Michael Frank: „Ein Skandal erster Ordnung“
profil: Wieso mag uns die EU nicht?
Frank: Das kommt immer mit so einem weinerlichen Unterton daher: Die mögen uns nicht, die gönnen uns nichts. Österreich redet sich das selbst ein: Schon bevor das Land der EU beigetreten ist, hat es sich als Sprecher der „Kleinen“, der potenziell schlecht Behandelten, in der Union stilisiert. Dass die Sache mit dem Transit danebengegangen ist, ist aber ein Skandal erster Ordnung. Die EU ist in ihrem Bewusstsein noch nicht so weit, dass sie die Unversehrtheit von Mensch und Natur gegen den mythologisierten Wert des freien Warenverkehrs richtig abwägen kann. Österreich hat Prügel bekommen, weil die Verkehrsdebatte in der EU noch völlig unreif verläuft.
profil: Nicht einmal die CSU, der ÖVP liebste Schwesterpartei, hat geholfen.
Frank: Das hat mit der Performance zu tun. Österreich trägt Probleme sehr wechselhaft vor: einmal im Winselton, dann mit großer Gebärde und völlig hypertrophen Drohungen, ohne selbst das eigene Auftreten richtig einschätzen zu können. Nehmen Sie die Zeit der so genannten Sanktionen: die Charme-Offensive der Frau Ferrero-Waldner – aus Sicht der anderen hat sie sich wie eine Nervensäge durch das europäische Feld gefräst. Viele Gesprächspartner haben schon die Krise bekommen, wenn sie nur aufgetaucht ist – Österreich als Quälgeist. Das jetzige Debakel hängt nicht zuletzt mit den ewigen Vetodrohungen Österreichs gegen die Erweiterung der EU zusammen. Wenn man unentwegt mit dem schwersten Säbel herumfuchtelt, dann wird dieser als Drohung irgendwann nicht mehr ernst genommen. Deshalb hat Europa auch nicht begriffen, wie ernst es Österreich mit dem Transitproblem wirklich ist, weil seine Drohgebärden unglaubwürdig wurden.
profil: Beim Stabilitätspakt sind es aber die Deutschen, die die EU-Spielregeln verletzen.
Frank: Stimmt. Ich halte die Aktion der Deutschen und der Franzosen für geradezu verhängnisvoll. Auch weil dieser Schulterschluss auf der Gegenseite das Syndrom „Wir Kleinen werden platt gemacht“ verstärkt.
profil: Hat sich das Image des Kabinetts Schüssel in Europa tatsächlich verbessert?

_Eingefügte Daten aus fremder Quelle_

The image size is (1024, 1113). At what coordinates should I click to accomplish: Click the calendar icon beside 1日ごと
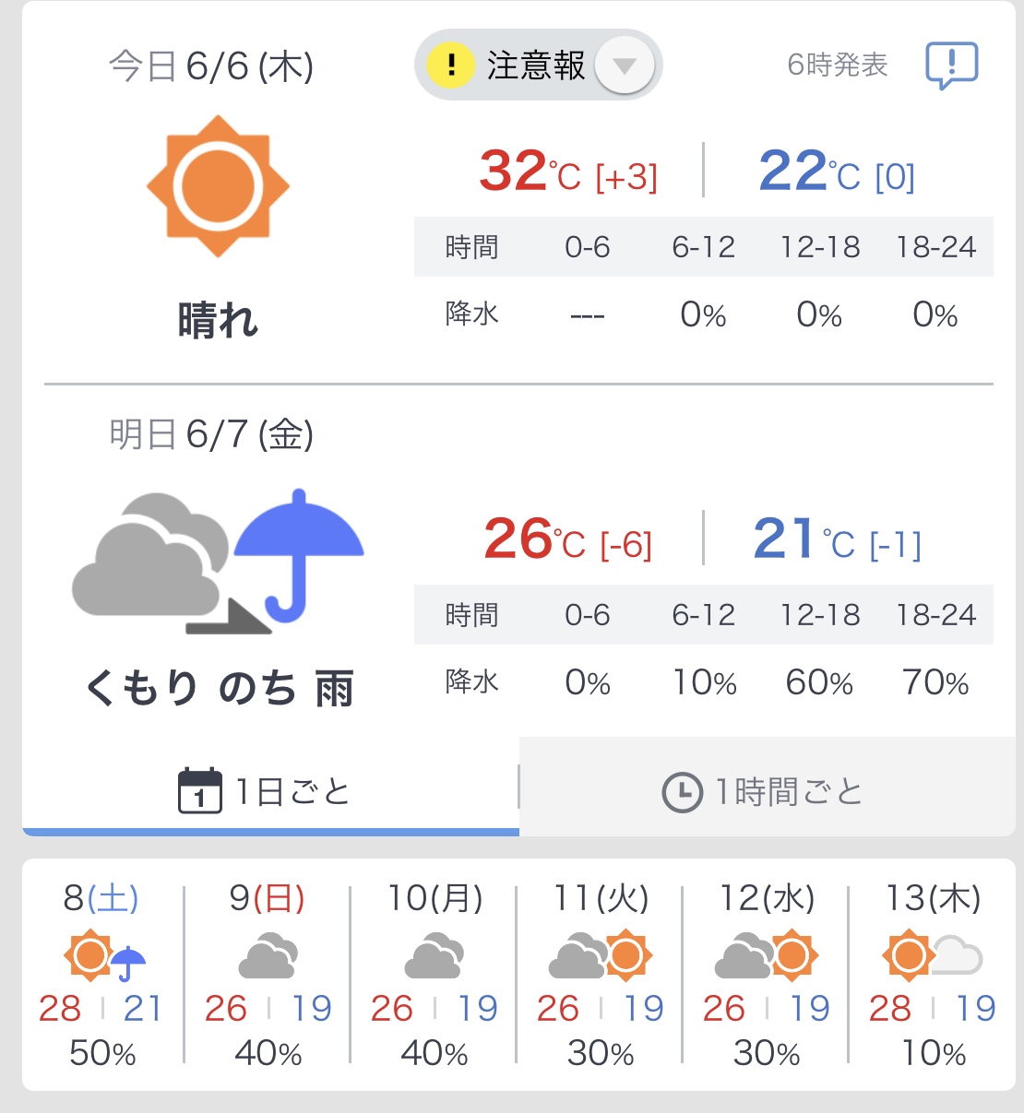199,791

Frank: Ja. Weil es kein blau-schwarzes Kabinett zu gleichen Teilen mehr ist, sondern ein ÖVP-Kabinett mit relativ wenig sachkundiger Assistenz der Freiheitlichen. Der Dämon FPÖ scheint gebannt. Das wird auch als Schüssels Verdienst gesehen. Die Zeit der Sanktionen hat da auch etwas Positives gebracht: Zuvor glaubte man in Westeuropa, Österreich sei nur der Schleppenträger der Deutschen, es mache den ohnehin zu dicken deutschen Block nur noch mächtiger. Als sich Deutschland bei den Sanktionen entgegen manchen Erwartungen nicht vor den „kleinen Bruder“ geworfen hat, haben viele in Europa erstmals wirklich begriffen, dass dies zwei ganz eigenständige Gesellschaften sind.

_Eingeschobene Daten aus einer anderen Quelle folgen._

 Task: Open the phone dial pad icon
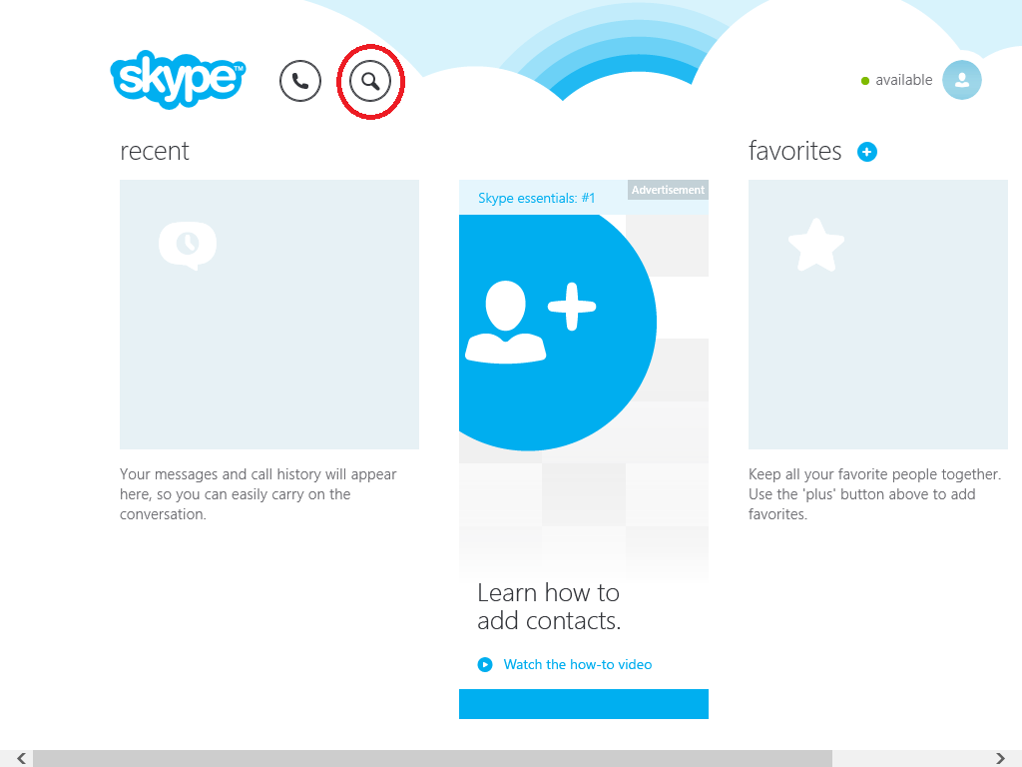(x=300, y=81)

profil: Jetzt wollen uns die „bösen Deutschen“ sogar die „Krone“ wegnehmen, wie deren Chef Hans Dichand suggeriert.
Frank: Die „Krone“ können sich die Österreicher gern behalten. Denn die „Krone“ ist – und das ist eigentlich völlig unösterreichisch – ein krachend humorloses Organ. Und das Buch von Günther Nenning über Hans Dichand ist eine Mumiendämmerung von aberwitziger Düsternis. Ein Fall von Hagiografie, wie es ihn nicht einmal in der Antike gegeben hat.